- _Exercise prompt_
Only the lines from the one with "2370x706 pixels." to the end of the data below should be given again, exactly as written.
(Data under study begins)
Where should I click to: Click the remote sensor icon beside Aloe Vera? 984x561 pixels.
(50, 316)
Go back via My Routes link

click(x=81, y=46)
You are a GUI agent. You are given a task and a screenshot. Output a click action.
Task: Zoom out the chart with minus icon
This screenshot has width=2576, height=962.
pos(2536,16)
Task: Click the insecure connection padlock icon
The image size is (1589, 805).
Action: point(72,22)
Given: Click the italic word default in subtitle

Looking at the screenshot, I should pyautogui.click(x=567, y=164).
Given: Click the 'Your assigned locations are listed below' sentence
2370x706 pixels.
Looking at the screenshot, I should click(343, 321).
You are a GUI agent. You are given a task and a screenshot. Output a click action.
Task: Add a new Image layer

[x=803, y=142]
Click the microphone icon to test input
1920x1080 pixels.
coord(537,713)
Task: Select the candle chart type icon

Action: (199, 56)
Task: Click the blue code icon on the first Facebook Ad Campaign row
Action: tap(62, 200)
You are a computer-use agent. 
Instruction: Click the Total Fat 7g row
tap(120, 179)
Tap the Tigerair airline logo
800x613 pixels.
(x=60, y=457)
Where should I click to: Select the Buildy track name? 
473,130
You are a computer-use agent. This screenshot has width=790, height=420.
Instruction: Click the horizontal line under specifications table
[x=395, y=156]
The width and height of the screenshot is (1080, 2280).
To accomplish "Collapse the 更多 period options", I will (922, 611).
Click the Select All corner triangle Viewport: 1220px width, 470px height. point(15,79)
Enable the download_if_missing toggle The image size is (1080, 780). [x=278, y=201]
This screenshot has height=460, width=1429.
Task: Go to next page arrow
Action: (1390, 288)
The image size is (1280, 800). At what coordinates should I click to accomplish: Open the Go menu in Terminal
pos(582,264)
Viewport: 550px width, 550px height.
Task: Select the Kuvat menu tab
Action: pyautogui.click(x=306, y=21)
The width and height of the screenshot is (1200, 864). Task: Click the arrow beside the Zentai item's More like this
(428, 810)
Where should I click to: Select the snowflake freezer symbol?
(Data under study ends)
- _Solution below_
2370x706 pixels.
Looking at the screenshot, I should click(343, 321).
You are a GUI agent. You are given a task and a screenshot. Output a click action.
Task: Add a new Image layer

[x=803, y=142]
Click the microphone icon to test input
1920x1080 pixels.
coord(537,713)
Task: Select the candle chart type icon

Action: (199, 56)
Task: Click the blue code icon on the first Facebook Ad Campaign row
Action: tap(62, 200)
You are a computer-use agent. 
Instruction: Click the Total Fat 7g row
tap(120, 179)
Tap the Tigerair airline logo
800x613 pixels.
(x=60, y=457)
Where should I click to: Select the Buildy track name? 
473,130
You are a computer-use agent. This screenshot has width=790, height=420.
Instruction: Click the horizontal line under specifications table
[x=395, y=156]
The width and height of the screenshot is (1080, 2280).
To accomplish "Collapse the 更多 period options", I will (922, 611).
Click the Select All corner triangle Viewport: 1220px width, 470px height. point(15,79)
Enable the download_if_missing toggle The image size is (1080, 780). [x=278, y=201]
This screenshot has height=460, width=1429.
Task: Go to next page arrow
Action: (1390, 288)
The image size is (1280, 800). At what coordinates should I click to accomplish: Open the Go menu in Terminal
pos(582,264)
Viewport: 550px width, 550px height.
Task: Select the Kuvat menu tab
Action: pyautogui.click(x=306, y=21)
The width and height of the screenshot is (1200, 864). Task: Click the arrow beside the Zentai item's More like this
(428, 810)
Where should I click to: Select the snowflake freezer symbol?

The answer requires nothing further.